Culture plays a huge role in the way we navigate the world. How we are geared to understand reaction and response comes from how it is taught or modeled in the home. Gender roles are largely cultural and the joining of two cultures, in marriage, with distant views on everything from family ties to family parties was difficult. Attending functions with my husband’s family I noticed that all of the women were in the kitchen- slaving, while all of the men were in the living room- chillin. Now, that was antithetical to this Brooklyn/Georgia feminist and I refused to join ranks with the apparently heat resistant women in the kitchen. That stance drew unwelcomed stares and chatter that I was isolating myself and distant. How does one say very politely- I am not a kitchen woman! I am an intellectual who enjoys living room dialogue instead of the smell of a pot.

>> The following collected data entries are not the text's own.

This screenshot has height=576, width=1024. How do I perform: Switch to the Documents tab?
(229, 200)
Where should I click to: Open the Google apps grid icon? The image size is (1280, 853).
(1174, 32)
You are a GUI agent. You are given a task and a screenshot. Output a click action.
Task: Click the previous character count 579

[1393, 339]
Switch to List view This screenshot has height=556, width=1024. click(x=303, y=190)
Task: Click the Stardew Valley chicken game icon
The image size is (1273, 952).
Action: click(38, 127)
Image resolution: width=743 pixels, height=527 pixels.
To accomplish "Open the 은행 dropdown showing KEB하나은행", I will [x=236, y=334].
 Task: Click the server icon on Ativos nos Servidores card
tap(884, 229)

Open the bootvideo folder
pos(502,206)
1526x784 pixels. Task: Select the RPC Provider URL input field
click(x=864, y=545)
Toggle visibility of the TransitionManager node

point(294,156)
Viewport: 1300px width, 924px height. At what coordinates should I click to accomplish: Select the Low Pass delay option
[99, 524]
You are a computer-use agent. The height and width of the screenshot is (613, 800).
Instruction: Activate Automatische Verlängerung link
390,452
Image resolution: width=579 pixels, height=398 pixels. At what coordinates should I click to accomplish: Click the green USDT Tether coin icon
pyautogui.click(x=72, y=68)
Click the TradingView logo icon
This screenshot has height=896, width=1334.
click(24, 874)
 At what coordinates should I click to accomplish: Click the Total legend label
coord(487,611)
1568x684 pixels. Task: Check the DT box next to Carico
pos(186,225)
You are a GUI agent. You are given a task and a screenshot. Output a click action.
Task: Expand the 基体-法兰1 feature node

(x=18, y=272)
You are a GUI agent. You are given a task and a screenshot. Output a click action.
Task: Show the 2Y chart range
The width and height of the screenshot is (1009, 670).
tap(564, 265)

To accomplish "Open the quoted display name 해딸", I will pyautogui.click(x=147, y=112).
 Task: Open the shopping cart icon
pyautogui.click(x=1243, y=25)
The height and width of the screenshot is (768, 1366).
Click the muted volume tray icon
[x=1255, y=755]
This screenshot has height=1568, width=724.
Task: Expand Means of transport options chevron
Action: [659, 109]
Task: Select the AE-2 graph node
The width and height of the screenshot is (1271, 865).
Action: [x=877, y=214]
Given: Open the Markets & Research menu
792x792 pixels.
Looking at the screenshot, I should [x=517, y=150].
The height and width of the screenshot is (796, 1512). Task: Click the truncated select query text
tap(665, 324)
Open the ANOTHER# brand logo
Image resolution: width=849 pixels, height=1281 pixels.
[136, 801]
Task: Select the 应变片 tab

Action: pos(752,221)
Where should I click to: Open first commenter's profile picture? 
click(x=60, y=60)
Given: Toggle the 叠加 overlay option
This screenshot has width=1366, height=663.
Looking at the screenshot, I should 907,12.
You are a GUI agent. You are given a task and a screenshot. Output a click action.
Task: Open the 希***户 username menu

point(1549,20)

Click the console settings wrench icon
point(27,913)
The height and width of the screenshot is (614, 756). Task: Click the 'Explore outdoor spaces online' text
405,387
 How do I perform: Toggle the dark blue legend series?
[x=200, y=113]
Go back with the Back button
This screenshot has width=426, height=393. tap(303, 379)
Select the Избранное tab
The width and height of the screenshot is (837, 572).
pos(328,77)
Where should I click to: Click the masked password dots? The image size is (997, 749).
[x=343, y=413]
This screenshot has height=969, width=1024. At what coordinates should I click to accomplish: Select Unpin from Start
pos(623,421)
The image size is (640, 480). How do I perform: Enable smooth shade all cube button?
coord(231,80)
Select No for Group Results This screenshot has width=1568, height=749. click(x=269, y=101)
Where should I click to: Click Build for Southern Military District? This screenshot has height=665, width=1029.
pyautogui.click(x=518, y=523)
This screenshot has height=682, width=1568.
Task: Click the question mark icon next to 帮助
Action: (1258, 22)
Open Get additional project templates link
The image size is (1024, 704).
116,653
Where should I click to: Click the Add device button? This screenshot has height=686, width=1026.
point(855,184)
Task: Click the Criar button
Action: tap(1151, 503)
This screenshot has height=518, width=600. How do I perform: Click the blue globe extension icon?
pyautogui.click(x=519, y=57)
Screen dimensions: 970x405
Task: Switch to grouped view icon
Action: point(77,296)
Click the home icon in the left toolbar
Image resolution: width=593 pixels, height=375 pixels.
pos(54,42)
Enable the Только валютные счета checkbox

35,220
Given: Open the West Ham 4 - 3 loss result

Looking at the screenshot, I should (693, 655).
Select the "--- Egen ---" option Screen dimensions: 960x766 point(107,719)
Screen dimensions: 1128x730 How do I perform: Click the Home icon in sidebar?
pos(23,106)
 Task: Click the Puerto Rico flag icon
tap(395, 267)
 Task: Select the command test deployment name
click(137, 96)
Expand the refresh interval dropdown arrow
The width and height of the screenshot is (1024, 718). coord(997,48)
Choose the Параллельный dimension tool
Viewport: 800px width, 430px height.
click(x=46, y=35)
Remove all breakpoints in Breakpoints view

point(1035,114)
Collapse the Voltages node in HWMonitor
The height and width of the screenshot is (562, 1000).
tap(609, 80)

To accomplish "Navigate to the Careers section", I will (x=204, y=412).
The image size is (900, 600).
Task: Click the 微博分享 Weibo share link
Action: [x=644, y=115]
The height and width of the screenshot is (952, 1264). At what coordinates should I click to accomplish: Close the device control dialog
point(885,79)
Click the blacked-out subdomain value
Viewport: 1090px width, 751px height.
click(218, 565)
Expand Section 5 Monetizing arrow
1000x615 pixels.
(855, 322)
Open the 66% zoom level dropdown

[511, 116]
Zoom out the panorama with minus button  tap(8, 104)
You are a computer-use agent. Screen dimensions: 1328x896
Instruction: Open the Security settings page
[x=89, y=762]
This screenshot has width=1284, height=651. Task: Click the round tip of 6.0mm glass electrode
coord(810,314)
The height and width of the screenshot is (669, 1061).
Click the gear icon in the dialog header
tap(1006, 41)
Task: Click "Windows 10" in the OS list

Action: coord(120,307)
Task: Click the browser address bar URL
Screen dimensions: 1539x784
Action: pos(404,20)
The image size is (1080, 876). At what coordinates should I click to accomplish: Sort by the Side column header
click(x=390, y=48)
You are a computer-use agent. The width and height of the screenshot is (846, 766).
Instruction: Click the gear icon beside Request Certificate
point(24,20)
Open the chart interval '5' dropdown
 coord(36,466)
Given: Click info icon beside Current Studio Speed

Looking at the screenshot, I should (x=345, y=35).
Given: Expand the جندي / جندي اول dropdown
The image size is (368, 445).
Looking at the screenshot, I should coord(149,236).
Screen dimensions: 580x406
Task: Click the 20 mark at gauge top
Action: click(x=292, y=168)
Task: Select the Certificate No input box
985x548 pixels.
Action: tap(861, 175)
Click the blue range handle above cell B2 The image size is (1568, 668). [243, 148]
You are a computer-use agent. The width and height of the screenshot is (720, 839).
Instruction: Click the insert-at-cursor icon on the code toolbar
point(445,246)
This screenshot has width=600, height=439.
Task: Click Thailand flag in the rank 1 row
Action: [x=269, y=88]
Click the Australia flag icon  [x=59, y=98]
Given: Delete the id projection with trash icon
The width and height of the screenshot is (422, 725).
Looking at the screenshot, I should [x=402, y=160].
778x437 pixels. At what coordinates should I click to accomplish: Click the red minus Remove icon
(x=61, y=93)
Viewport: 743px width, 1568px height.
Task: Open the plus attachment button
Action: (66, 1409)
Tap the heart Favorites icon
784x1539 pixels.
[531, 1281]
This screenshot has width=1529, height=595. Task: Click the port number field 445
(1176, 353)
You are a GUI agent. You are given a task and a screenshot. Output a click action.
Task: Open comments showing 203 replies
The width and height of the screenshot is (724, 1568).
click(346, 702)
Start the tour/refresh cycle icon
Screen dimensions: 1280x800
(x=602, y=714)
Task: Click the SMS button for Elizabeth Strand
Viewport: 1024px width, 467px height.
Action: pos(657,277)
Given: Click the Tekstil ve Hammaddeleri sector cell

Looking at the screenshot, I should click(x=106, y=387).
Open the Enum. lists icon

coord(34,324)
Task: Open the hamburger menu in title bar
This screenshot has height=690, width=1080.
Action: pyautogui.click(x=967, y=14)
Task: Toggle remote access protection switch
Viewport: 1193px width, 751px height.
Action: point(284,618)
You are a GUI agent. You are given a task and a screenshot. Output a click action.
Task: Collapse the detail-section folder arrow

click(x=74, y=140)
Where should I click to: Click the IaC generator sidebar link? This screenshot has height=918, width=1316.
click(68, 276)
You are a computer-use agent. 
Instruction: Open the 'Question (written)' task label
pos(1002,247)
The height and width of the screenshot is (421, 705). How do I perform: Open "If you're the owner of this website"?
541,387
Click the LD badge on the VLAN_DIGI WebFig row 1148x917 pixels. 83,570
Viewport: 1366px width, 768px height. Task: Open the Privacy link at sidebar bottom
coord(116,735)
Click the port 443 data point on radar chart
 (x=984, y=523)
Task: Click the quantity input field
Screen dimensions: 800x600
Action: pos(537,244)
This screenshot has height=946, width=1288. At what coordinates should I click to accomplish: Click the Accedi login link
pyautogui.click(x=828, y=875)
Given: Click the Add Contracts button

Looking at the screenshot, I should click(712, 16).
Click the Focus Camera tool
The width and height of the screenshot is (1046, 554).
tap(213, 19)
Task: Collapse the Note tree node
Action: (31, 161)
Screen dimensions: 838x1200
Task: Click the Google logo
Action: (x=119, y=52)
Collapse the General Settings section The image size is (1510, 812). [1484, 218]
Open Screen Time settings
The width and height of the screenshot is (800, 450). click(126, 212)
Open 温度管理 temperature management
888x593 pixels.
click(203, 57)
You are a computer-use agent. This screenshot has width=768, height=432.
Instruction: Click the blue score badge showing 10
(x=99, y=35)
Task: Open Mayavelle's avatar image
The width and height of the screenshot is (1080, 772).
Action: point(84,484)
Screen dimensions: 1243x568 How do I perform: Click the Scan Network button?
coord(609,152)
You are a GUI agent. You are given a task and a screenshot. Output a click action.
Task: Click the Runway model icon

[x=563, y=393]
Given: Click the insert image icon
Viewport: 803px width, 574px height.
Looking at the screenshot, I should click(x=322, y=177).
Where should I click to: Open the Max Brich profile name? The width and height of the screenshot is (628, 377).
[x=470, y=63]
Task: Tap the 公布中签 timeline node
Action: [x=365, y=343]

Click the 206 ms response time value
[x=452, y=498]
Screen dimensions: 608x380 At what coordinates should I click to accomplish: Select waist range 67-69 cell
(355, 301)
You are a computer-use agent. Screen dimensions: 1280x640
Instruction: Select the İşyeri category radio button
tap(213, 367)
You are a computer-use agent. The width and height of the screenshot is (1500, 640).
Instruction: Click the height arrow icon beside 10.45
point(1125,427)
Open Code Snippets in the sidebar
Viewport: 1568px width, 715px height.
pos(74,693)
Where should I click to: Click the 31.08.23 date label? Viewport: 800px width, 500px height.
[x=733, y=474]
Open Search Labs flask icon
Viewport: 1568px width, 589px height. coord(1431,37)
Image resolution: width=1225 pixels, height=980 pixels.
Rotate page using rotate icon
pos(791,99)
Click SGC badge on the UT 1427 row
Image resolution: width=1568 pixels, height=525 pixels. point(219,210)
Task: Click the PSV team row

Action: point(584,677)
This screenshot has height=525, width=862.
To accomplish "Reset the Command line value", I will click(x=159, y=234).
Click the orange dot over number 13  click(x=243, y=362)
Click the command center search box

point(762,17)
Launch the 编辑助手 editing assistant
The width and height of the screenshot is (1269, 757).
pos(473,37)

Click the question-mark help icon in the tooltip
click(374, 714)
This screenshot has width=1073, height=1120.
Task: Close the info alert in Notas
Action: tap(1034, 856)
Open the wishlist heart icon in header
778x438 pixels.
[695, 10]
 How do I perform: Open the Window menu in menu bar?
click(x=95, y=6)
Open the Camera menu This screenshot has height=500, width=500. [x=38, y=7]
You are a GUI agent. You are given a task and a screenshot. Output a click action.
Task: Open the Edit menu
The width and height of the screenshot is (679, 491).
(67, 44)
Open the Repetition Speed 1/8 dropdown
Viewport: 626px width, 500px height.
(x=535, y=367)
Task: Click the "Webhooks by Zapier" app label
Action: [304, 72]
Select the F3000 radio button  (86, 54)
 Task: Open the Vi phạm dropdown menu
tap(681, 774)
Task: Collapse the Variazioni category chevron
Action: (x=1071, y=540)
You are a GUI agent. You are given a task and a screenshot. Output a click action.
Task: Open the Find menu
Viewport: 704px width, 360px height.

Our life together has been a series of discoveries. Learning tracts on how to live with another human without murder added to your list of things to do. Believing that although we are so different we are yet alike in so many ways and able to connect on the essential components of life. How do you get from I do to eternity? It takes work, sacrifice and surrender. Marriage raises the cup of Christ because it demands that you die to yourself. It demands that you willingly take on the very nature of a servant, humble yourself and become obedient. Obedient to God and obedient to your spouse. There are lots of times when I want to tell that man how I really feel! But the God of heaven compels me to shut my Brooklyn mouth and submit to my husband. I have seen the same thing of my husband. The Lord will settle him in an instant and he will submit to me. I love that the Bible calls for us to submit one to another. It is how we honor the strengths in each other and make our very best lives together.
I had a list of stereotypes of what I thought Guyanese men were- domineering and full of attitude. The Lord turned my stereotypes into a teaching tool. The Guyanese man I married does not have an attitude and treats me with such care and respect I can proudly say I am spoiled rotten. I am learning how to live an American/Guyanese lifestyle. Embracing his family traditions while staying true to myself. I’ve found there is enormous strength and conversation taking place in the kitchen along with some dynamite pepperpot. The women of my husband’s family are spiritual heavyweights, warm-hearted and throw down cooks. You can be both - a women of cuisine and a woman of conversation.
10 years into this journey of marriage. I can honestly say I love him more than when we first began. I ask him to make me stew chicken and channa. Because whatever he does for me is filled with love and that Guyanese lovin is EVERYTHING.